[Extracted data entries]
==========

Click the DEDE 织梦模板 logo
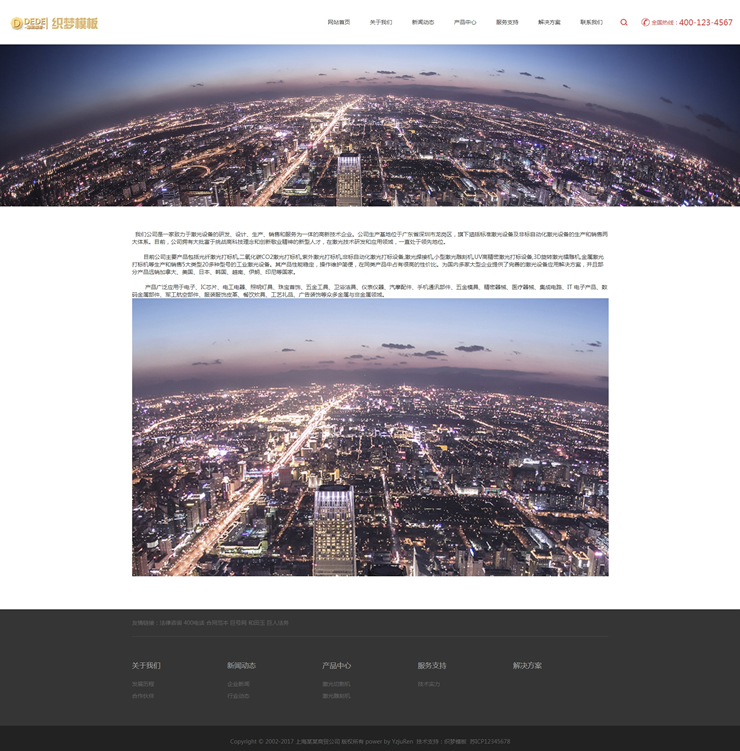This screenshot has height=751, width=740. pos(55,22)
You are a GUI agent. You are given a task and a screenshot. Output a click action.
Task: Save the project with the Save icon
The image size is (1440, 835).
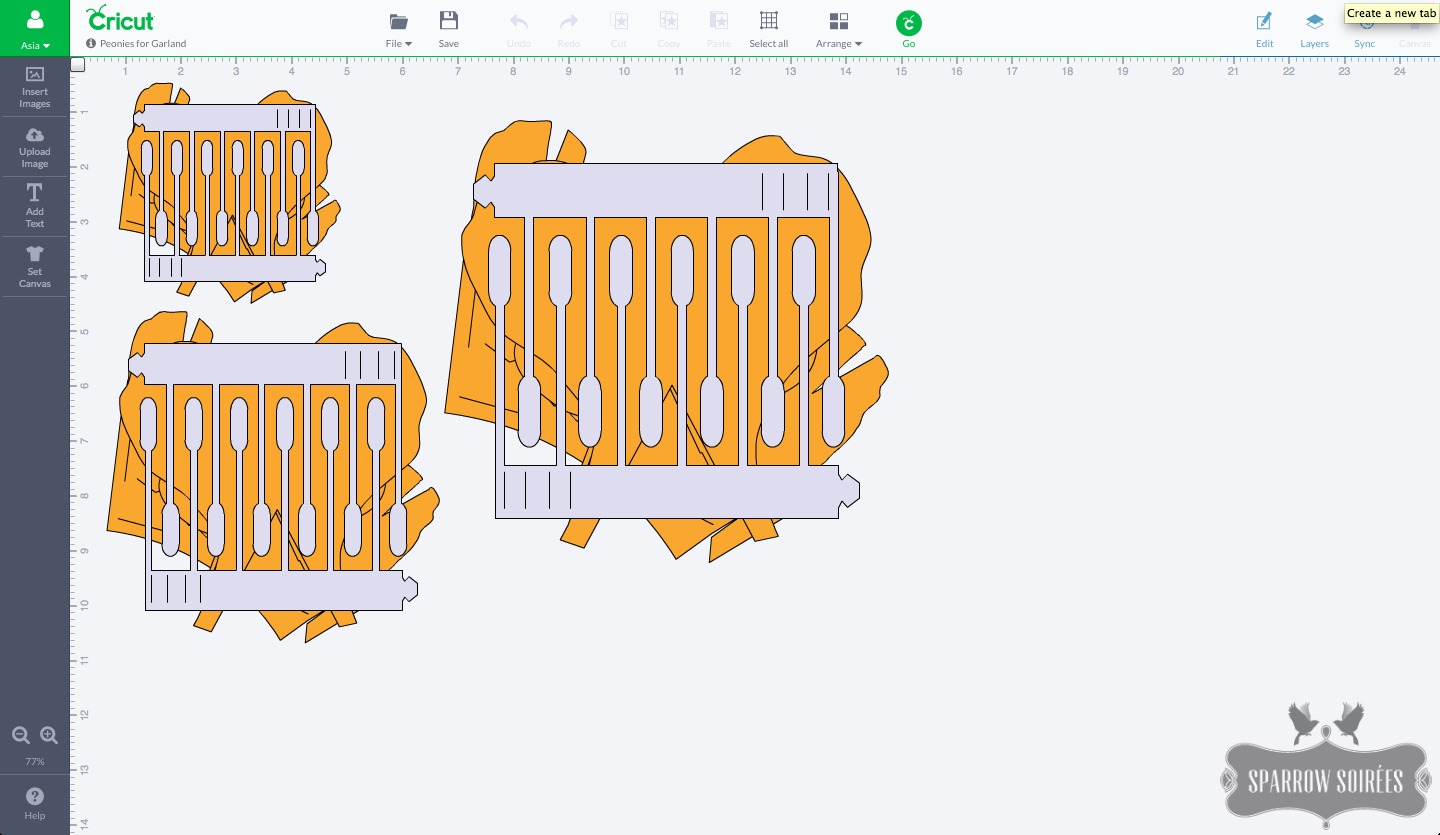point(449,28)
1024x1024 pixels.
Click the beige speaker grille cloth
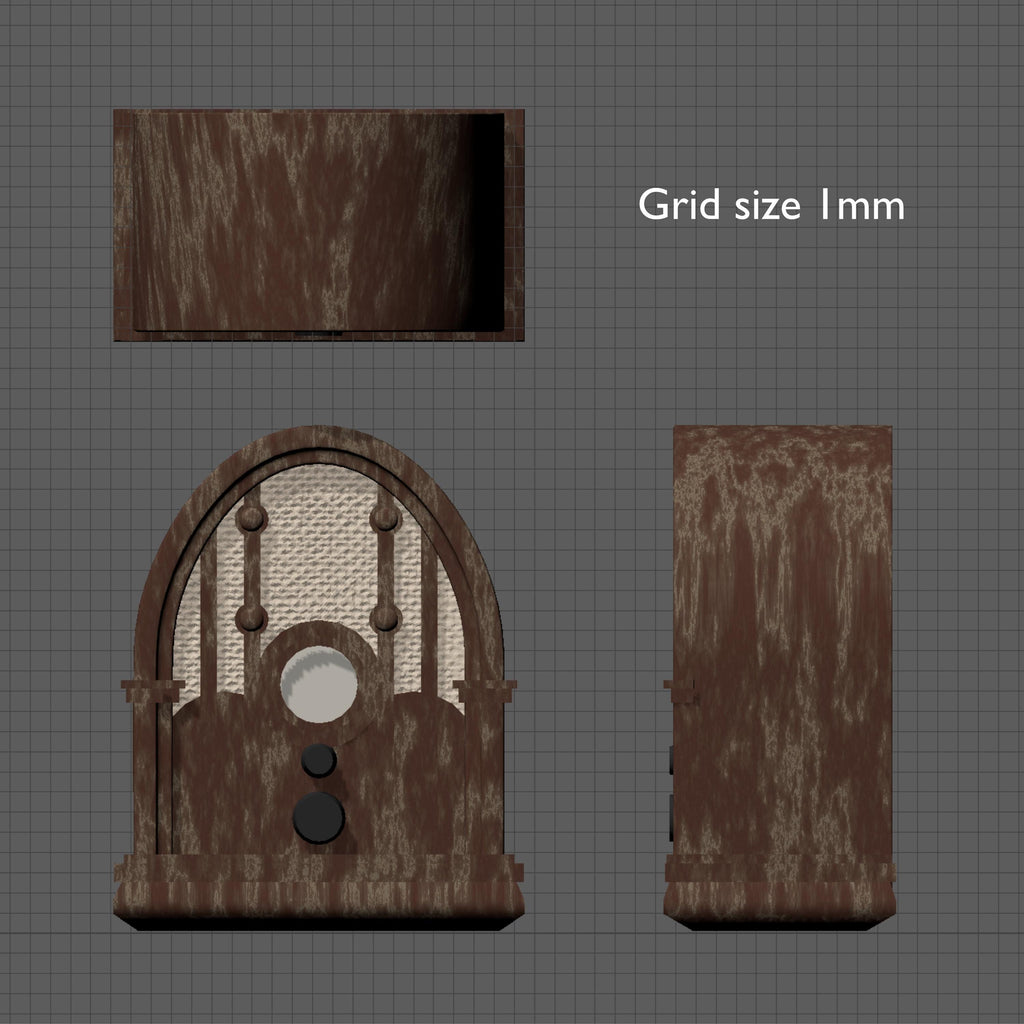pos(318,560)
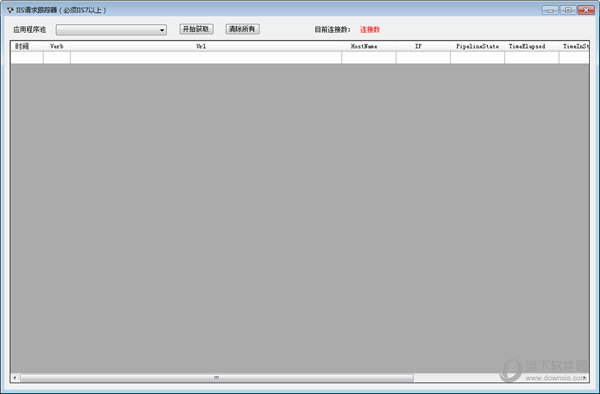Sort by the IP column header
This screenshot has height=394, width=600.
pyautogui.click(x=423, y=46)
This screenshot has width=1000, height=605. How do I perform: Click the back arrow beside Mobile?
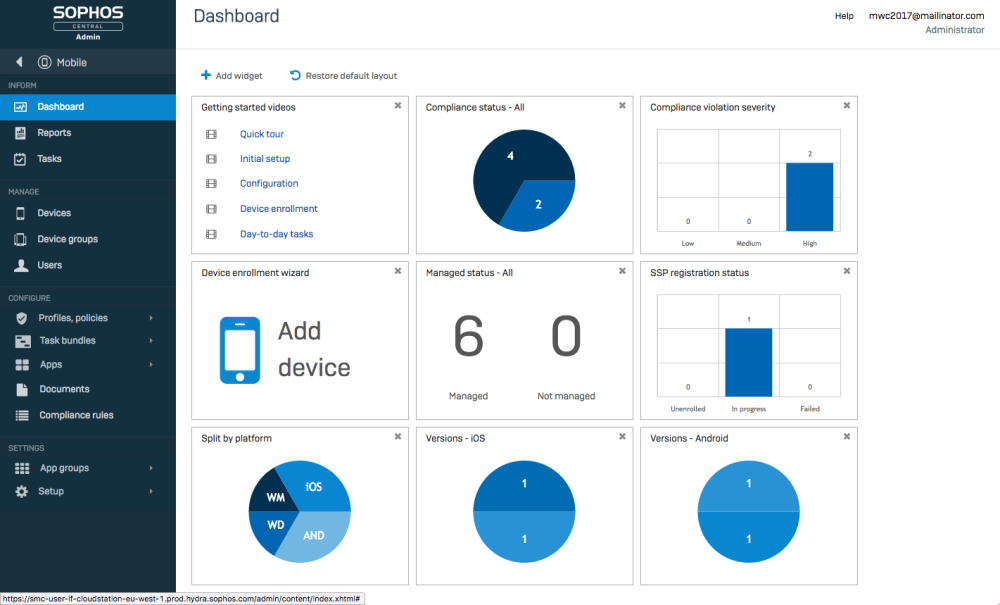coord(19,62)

==========

◆ **Your objective**
Your answer must be the records above, copied exactly, with no pictures.

◆ **Written reply**
Click the DEDE 织梦模板 logo
This screenshot has height=751, width=740. pos(55,22)
You are a GUI agent. You are given a task and a screenshot. Output a click action.
Task: Save the project with the Save icon
The image size is (1440, 835).
point(449,28)
1024x1024 pixels.
Click the beige speaker grille cloth
pos(318,560)
Sort by the IP column header
This screenshot has height=394, width=600.
pyautogui.click(x=423, y=46)
This screenshot has width=1000, height=605. How do I perform: Click the back arrow beside Mobile?
coord(19,62)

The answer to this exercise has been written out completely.